IOleContainer Implemented by container applications to allow enumeration of the object in the container.
IOleItemContainer Implemented by applications that support complex linking to portions of documents or to embedded objects within a document. Specifically used by the binding process of items monikers..
In-Place Activation Interfaces (Visual Editing)
IOleWindow The base interface for other in-place activation interfaces; it contains a function to retrieve the window associated with the interface and for entering or exiting context-sensitive help mode.
IOleInPlaceObject Implemented on compound document objects to indicate in-place activation support; it supplies activation functions to containers..
IOleInPlaceActivateObject Supports communication between an in-place object and the container's frame and document windows.
IOleInPlaceSite Implemented next to IOleClientSite in a container to indicate in-place activation support and to provide objects a way to notify the container when in-place state changes occur.

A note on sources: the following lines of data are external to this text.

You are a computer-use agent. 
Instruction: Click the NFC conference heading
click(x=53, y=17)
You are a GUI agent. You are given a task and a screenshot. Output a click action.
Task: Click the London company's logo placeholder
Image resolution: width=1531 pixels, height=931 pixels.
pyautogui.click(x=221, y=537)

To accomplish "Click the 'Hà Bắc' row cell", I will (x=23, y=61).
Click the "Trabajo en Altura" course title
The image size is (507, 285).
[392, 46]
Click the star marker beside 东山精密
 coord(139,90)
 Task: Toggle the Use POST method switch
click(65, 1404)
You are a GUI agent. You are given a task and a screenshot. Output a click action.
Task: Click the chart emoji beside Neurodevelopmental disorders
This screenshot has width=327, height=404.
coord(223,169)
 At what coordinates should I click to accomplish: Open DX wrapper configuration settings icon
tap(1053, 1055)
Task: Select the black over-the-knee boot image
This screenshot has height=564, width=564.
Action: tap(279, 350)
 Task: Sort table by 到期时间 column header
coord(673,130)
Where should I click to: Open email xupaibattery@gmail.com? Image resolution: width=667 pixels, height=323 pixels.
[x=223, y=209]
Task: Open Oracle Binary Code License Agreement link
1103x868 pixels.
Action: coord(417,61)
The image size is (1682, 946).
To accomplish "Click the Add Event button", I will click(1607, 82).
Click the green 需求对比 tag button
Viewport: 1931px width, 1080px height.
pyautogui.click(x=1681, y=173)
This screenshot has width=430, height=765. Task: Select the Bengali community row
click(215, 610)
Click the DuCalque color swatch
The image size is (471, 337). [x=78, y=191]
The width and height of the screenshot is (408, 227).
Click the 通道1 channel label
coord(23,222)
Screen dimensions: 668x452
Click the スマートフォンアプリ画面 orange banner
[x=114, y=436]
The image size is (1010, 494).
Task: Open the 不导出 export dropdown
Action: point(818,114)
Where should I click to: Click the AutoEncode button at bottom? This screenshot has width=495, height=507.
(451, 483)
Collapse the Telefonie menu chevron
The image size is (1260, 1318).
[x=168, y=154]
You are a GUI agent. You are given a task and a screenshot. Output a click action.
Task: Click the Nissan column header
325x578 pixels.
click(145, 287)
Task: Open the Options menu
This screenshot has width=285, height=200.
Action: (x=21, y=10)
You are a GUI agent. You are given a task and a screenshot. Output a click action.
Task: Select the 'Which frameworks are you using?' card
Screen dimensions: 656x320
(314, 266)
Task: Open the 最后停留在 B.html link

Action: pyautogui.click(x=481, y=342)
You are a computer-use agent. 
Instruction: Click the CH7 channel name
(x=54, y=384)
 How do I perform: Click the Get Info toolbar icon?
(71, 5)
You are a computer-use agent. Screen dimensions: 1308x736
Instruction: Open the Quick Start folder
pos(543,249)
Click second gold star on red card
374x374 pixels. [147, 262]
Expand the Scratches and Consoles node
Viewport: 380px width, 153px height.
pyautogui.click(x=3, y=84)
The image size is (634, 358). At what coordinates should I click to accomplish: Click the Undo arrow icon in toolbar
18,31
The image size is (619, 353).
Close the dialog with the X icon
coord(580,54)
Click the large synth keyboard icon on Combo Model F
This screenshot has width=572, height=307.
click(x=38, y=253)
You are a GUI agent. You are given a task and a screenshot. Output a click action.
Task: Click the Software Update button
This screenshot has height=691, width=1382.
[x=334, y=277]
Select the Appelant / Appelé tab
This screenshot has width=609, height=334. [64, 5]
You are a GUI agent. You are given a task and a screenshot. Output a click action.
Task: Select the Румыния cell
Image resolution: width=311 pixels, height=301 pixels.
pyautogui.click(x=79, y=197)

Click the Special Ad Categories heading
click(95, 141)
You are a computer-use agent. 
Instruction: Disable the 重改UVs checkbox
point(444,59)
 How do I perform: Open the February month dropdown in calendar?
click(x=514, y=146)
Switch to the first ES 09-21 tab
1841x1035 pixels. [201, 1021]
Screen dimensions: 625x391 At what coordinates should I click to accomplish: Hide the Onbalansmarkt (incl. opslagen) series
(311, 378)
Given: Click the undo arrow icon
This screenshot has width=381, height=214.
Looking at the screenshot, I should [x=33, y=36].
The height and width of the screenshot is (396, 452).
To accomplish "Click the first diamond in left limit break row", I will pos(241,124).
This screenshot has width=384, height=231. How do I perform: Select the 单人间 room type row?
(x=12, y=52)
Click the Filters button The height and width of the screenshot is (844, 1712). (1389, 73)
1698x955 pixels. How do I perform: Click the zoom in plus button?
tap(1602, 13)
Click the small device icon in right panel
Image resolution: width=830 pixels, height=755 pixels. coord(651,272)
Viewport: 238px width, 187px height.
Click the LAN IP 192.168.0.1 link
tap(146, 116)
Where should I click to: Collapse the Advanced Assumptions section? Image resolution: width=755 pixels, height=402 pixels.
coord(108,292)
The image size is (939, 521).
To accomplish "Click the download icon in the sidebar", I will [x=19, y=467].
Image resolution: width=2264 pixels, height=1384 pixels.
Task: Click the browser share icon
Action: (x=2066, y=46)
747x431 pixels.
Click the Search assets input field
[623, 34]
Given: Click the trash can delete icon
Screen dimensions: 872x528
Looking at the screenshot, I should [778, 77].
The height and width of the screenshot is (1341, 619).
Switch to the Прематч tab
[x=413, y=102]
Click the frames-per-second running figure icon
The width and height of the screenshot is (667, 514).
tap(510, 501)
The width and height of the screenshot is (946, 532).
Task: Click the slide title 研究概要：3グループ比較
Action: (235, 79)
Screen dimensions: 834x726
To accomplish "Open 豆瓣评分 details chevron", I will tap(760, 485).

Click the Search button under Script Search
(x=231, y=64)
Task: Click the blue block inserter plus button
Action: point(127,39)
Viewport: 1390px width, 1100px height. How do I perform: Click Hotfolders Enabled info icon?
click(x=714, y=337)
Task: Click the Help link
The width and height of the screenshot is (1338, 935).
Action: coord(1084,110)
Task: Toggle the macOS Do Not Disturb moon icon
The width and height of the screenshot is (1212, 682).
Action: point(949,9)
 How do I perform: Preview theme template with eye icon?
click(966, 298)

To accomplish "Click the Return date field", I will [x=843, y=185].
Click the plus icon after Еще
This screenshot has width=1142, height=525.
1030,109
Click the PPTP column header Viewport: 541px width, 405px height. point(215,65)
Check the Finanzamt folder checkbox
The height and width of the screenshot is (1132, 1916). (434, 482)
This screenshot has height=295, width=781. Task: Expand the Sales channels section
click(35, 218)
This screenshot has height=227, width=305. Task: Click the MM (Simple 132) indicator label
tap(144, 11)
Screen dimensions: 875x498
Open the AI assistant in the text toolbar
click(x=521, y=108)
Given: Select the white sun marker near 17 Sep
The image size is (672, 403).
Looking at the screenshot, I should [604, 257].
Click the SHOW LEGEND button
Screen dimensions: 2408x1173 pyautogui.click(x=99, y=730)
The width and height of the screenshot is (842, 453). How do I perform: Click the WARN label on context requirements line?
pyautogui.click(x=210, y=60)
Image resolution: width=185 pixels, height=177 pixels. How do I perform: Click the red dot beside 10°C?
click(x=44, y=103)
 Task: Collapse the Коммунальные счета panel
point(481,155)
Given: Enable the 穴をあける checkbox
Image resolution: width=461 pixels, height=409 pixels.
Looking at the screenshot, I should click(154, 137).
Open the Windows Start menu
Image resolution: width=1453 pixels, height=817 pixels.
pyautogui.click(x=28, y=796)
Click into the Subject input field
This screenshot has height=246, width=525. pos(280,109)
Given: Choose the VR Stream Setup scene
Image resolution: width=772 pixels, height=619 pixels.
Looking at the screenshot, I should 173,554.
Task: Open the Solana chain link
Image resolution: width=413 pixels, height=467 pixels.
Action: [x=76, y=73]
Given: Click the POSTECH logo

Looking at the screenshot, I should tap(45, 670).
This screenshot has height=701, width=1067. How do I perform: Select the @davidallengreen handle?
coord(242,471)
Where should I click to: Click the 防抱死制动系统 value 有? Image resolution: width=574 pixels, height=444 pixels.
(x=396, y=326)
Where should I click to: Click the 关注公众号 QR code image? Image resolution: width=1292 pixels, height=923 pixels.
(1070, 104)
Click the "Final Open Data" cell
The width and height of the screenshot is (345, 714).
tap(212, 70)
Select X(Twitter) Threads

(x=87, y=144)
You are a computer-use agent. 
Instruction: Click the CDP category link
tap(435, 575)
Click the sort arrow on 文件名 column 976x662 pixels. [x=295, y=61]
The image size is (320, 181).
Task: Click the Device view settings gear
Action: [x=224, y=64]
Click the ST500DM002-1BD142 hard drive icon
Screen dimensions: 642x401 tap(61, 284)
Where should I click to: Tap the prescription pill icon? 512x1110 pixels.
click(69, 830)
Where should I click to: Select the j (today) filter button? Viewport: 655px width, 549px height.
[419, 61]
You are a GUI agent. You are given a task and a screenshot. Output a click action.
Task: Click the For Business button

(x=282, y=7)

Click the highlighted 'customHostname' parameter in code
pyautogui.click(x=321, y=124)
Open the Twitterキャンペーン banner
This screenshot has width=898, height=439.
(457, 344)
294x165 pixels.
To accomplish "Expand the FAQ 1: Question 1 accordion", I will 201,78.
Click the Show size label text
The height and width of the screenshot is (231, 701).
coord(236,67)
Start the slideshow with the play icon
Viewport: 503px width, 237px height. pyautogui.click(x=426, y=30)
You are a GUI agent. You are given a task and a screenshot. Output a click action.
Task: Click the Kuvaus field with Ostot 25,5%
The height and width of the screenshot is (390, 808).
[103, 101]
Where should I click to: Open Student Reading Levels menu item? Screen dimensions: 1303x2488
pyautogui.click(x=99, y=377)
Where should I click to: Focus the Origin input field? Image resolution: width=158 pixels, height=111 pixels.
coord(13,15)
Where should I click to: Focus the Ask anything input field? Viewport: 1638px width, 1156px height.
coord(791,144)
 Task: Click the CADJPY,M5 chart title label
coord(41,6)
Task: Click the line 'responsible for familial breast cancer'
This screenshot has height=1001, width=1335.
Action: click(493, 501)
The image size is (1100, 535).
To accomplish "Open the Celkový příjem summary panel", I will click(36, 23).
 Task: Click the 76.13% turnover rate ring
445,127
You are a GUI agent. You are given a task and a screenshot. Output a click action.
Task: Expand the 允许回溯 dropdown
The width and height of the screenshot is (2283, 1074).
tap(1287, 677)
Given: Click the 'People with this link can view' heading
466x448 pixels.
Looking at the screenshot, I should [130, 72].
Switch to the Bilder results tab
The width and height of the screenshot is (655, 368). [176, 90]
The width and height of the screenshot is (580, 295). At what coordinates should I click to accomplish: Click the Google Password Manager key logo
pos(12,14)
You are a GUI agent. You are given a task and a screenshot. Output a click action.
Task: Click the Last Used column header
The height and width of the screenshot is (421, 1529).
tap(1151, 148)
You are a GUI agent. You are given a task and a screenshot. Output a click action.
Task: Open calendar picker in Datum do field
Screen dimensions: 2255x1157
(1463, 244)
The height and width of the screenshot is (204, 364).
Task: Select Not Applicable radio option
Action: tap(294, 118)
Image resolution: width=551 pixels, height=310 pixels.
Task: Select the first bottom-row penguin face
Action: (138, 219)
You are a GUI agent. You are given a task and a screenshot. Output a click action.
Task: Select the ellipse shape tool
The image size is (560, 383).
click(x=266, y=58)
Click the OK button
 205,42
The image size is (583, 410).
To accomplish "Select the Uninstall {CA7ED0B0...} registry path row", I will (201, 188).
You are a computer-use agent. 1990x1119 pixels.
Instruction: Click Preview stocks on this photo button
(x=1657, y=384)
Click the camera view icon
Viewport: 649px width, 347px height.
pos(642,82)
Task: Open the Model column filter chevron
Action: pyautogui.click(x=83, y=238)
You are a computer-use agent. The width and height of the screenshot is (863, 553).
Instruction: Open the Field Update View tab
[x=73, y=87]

IOleInPlaceUIWindow Implemented on container document and frame related objects to support border space negotiation for in-place objects.
IOleInPlaceFrame Derived from IOleInPlaceUIWindow, this interface is implemented on a container's frame object to support not only border space negotiation but also menu merging and keyboard accelerator translation.
OLE Controls Interfaces
IOleControl Implemented by an OLE Control to provide for keyboard mnemonic translation and notification of changes in a container's ambient properties.
IOleControlSite Implemented by an OLE Control container to supply container operations to OLE Controls, such as transformation of coordinates and accelerator translation.